START Recorded information
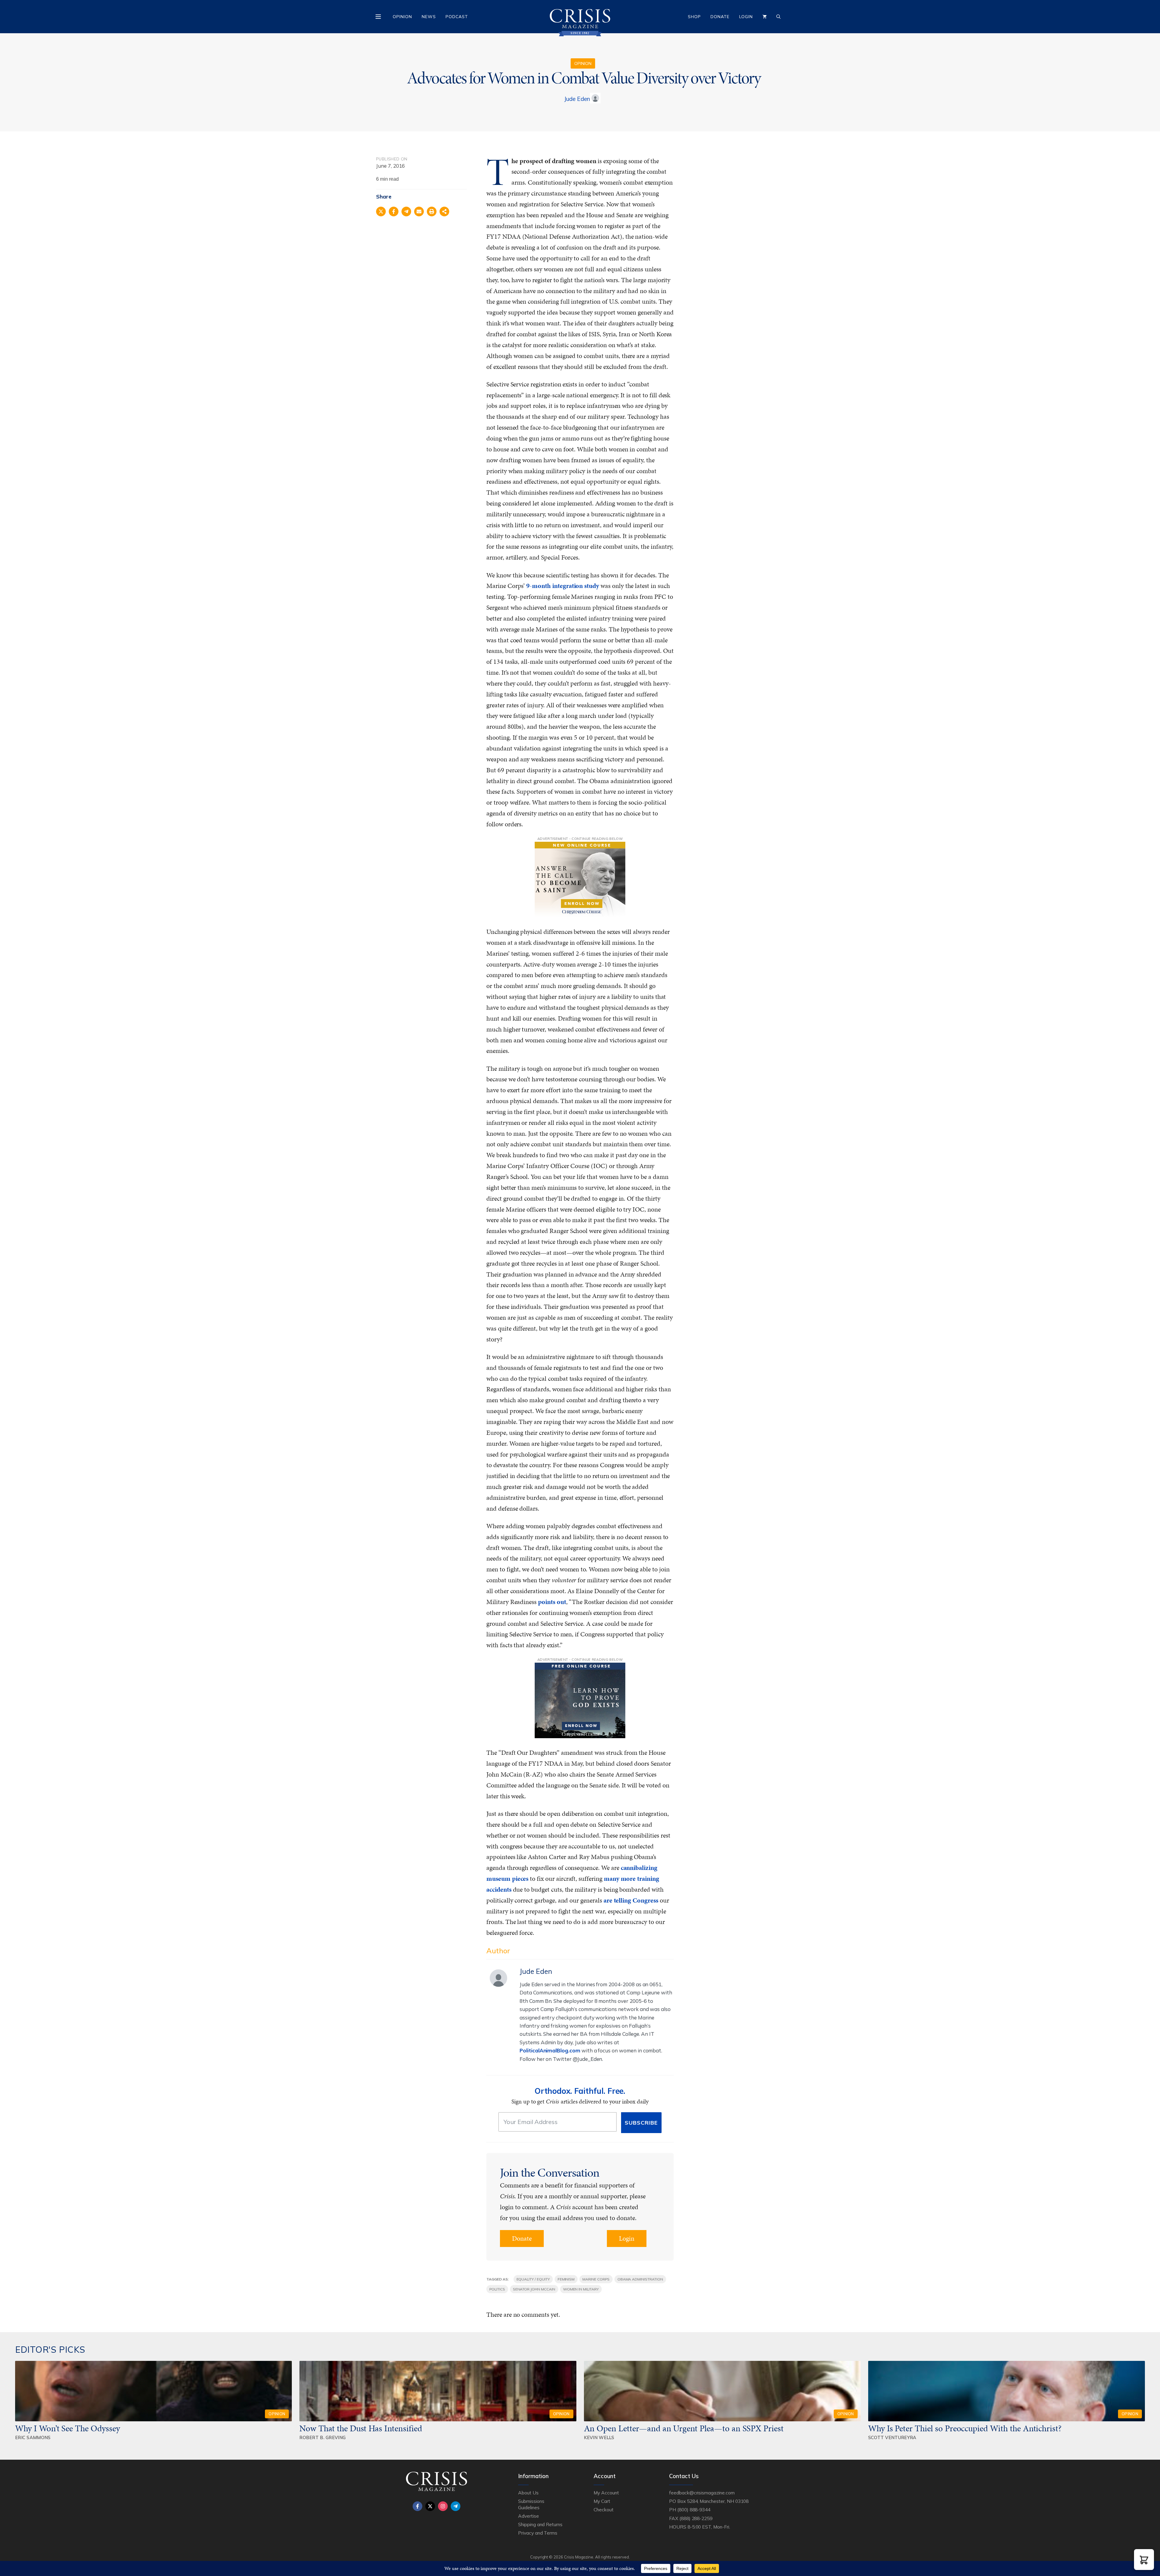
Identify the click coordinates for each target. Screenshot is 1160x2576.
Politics (497, 2289)
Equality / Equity (533, 2279)
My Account (606, 2493)
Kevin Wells (599, 2437)
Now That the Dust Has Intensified (361, 2428)
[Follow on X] (430, 2506)
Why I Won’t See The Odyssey (67, 2428)
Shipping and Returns (540, 2524)
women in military (581, 2289)
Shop (694, 16)
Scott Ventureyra (892, 2437)
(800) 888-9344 (693, 2510)
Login (746, 16)
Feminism (566, 2279)
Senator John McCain (534, 2289)
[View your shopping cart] (765, 17)
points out (552, 1601)
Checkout (604, 2510)
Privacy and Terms (537, 2533)
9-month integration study (562, 585)
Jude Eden (577, 98)
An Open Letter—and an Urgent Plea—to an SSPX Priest (684, 2428)
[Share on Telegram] (406, 211)
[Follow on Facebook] (417, 2506)
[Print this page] (432, 211)
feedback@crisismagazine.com (702, 2493)
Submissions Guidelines (531, 2504)
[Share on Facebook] (393, 211)
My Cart (602, 2501)
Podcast (457, 16)
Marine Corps (595, 2279)
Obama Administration (640, 2279)
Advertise (528, 2516)
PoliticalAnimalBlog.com (550, 2050)
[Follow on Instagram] (443, 2506)
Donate (720, 16)
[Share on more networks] (444, 211)
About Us (528, 2493)
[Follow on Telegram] (455, 2506)
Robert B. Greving (322, 2437)
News (429, 16)
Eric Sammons (33, 2437)
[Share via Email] (419, 211)
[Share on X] (381, 211)
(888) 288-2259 (695, 2518)
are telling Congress (631, 1900)
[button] (1144, 2559)
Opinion (402, 16)
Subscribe (641, 2122)
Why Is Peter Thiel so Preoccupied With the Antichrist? (965, 2428)
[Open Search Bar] (778, 17)
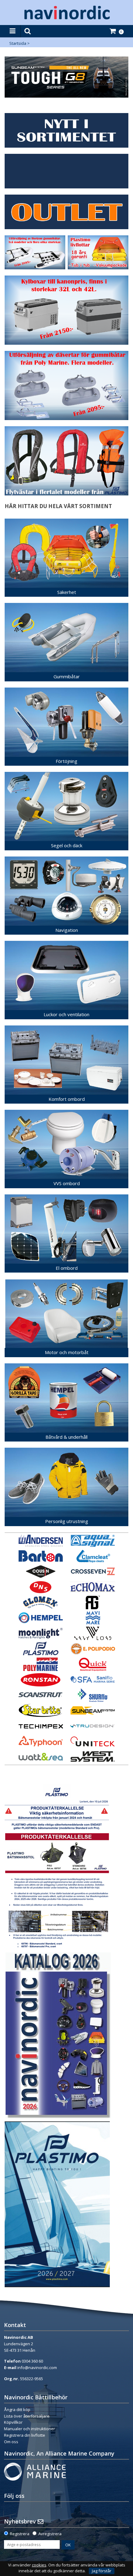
END Recorded information
Action item — Within the material above, output exactly the lines from the one with "(800) 888-9344 (693, 2510)" through the one with "Jude Eden (577, 98)", end lines included, and nothing besides.

Response for this exercise —
(800) 888-9344 (693, 2510)
Login (746, 16)
Feminism (566, 2279)
Senator John McCain (534, 2289)
[View your shopping cart] (765, 17)
points out (552, 1601)
Checkout (604, 2510)
Privacy and Terms (537, 2533)
9-month integration study (562, 585)
Jude Eden (577, 98)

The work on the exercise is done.